* REQUIRED WORK
Please give back only the lines below from the one containing "Toggle Resolved Alerts legend item" to the one containing "Switch to the Propriedades", each repeated word for word, both ends included.

* DATASET ENTRIES
== Segment start ==

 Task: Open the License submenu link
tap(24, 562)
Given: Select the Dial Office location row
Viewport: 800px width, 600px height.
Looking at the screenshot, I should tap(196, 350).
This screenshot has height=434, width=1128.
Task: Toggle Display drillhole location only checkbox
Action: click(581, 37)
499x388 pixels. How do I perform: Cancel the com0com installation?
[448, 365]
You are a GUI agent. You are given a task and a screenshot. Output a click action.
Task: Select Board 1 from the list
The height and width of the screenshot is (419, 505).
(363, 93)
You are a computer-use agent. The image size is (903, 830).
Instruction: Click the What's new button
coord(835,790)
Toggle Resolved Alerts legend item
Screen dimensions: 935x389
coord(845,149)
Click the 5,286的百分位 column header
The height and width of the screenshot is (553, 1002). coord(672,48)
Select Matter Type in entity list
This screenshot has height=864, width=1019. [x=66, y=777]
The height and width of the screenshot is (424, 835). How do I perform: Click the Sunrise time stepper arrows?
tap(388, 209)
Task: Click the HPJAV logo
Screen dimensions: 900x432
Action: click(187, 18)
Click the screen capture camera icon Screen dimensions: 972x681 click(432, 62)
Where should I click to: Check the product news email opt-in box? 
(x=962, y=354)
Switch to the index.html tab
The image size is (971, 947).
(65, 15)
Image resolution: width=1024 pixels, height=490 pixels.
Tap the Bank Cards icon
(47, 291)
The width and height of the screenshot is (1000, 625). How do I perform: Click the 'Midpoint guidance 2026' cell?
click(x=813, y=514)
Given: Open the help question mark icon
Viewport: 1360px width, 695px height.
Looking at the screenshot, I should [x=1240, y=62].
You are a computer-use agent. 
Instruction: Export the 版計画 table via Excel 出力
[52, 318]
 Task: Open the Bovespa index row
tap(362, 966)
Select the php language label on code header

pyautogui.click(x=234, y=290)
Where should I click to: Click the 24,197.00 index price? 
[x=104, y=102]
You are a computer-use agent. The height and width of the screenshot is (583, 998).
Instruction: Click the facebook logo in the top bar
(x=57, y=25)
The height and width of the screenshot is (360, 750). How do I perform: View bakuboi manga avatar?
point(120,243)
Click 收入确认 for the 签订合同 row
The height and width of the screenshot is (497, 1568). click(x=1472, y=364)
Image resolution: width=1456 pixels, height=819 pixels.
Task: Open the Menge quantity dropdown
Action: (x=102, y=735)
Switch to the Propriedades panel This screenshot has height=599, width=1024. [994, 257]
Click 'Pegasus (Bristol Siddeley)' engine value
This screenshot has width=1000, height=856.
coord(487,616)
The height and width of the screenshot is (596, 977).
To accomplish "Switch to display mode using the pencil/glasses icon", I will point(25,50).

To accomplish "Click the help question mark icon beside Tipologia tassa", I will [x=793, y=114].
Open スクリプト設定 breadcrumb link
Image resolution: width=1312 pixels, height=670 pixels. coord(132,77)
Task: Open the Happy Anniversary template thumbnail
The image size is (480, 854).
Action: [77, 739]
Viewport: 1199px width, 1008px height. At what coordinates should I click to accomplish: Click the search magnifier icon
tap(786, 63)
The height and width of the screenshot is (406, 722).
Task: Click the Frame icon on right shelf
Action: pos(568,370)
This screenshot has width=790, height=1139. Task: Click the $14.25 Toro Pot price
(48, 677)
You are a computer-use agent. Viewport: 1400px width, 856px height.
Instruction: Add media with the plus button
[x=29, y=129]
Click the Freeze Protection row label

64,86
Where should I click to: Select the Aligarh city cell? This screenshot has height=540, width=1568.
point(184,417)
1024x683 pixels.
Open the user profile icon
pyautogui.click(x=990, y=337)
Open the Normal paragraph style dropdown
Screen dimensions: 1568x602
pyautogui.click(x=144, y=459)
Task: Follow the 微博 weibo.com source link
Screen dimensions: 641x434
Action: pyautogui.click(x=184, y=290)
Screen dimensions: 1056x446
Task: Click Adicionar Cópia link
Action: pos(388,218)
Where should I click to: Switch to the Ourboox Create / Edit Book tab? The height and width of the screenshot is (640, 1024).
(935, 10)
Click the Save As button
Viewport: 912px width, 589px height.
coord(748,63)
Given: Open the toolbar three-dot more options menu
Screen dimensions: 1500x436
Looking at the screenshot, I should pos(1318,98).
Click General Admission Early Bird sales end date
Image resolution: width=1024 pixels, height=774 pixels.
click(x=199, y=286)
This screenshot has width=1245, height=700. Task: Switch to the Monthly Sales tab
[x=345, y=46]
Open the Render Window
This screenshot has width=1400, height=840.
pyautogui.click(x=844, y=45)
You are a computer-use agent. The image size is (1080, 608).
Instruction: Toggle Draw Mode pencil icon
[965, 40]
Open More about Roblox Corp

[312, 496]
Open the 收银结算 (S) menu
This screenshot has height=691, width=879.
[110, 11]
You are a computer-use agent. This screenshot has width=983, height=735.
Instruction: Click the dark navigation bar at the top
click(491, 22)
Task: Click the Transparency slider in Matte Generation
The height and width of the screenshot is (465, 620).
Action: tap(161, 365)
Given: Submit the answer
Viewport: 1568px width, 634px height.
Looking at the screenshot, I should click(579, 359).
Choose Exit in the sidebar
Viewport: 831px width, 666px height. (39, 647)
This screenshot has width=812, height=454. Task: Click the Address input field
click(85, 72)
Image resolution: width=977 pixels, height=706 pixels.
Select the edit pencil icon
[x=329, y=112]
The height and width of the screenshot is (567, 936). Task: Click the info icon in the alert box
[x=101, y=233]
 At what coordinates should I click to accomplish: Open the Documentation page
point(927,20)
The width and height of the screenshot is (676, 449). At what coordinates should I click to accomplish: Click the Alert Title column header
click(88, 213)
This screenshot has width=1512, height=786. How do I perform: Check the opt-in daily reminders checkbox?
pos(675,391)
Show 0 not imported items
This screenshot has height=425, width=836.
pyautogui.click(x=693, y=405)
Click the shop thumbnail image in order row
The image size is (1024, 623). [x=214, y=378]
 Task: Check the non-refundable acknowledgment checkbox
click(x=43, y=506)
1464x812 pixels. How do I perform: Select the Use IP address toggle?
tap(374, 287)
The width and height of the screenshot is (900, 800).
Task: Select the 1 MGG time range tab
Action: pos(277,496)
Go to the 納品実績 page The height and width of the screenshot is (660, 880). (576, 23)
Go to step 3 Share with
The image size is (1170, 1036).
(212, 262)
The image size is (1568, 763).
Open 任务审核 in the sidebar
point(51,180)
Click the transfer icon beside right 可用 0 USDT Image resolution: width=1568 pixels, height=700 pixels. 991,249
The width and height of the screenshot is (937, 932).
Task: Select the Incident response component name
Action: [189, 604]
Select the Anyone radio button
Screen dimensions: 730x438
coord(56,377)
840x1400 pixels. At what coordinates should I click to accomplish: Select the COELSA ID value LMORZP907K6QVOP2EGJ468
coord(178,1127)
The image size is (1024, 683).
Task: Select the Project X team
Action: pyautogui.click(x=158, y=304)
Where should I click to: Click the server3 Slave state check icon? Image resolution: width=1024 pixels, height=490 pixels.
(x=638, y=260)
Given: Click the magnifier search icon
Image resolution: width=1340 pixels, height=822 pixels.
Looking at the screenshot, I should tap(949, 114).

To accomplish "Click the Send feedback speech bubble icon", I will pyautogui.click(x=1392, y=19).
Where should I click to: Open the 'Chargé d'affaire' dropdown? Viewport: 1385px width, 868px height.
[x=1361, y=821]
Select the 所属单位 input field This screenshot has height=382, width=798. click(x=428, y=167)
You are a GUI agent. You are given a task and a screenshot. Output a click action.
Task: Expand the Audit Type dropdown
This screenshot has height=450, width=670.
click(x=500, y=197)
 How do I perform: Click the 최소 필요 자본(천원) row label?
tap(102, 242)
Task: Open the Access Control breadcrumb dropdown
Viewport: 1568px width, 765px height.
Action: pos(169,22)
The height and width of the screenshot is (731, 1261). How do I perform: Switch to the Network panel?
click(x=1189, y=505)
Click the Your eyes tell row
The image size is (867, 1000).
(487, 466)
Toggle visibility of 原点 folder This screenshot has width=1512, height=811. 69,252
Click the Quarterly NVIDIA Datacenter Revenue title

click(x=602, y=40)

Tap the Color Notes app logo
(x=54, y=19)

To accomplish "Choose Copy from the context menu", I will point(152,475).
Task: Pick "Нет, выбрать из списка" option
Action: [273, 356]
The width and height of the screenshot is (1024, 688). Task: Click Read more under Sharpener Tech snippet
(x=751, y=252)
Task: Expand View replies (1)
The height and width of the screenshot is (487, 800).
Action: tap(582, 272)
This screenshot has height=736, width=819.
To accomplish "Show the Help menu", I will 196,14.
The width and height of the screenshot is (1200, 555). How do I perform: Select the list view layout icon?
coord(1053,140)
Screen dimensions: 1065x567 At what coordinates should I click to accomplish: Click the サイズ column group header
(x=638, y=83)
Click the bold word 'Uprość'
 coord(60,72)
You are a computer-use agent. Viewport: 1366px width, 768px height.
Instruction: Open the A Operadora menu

== Segment end ==

* WRITTEN ANSWER
Toggle Resolved Alerts legend item
Screen dimensions: 935x389
coord(845,149)
Click the 5,286的百分位 column header
The height and width of the screenshot is (553, 1002). coord(672,48)
Select Matter Type in entity list
This screenshot has height=864, width=1019. [x=66, y=777]
The height and width of the screenshot is (424, 835). How do I perform: Click the Sunrise time stepper arrows?
tap(388, 209)
Task: Click the HPJAV logo
Screen dimensions: 900x432
Action: click(187, 18)
Click the screen capture camera icon Screen dimensions: 972x681 click(432, 62)
Where should I click to: Check the product news email opt-in box? 
(x=962, y=354)
Switch to the index.html tab
The image size is (971, 947).
(65, 15)
Image resolution: width=1024 pixels, height=490 pixels.
Tap the Bank Cards icon
(47, 291)
The width and height of the screenshot is (1000, 625). How do I perform: Click the 'Midpoint guidance 2026' cell?
click(x=813, y=514)
Given: Open the help question mark icon
Viewport: 1360px width, 695px height.
Looking at the screenshot, I should [x=1240, y=62].
You are a computer-use agent. 
Instruction: Export the 版計画 table via Excel 出力
[52, 318]
 Task: Open the Bovespa index row
tap(362, 966)
Select the php language label on code header

pyautogui.click(x=234, y=290)
Where should I click to: Click the 24,197.00 index price? 
[x=104, y=102]
You are a computer-use agent. The height and width of the screenshot is (583, 998).
Instruction: Click the facebook logo in the top bar
(x=57, y=25)
The height and width of the screenshot is (360, 750). How do I perform: View bakuboi manga avatar?
point(120,243)
Click 收入确认 for the 签订合同 row
The height and width of the screenshot is (497, 1568). click(x=1472, y=364)
Image resolution: width=1456 pixels, height=819 pixels.
Task: Open the Menge quantity dropdown
Action: (x=102, y=735)
Switch to the Propriedades panel This screenshot has height=599, width=1024. [994, 257]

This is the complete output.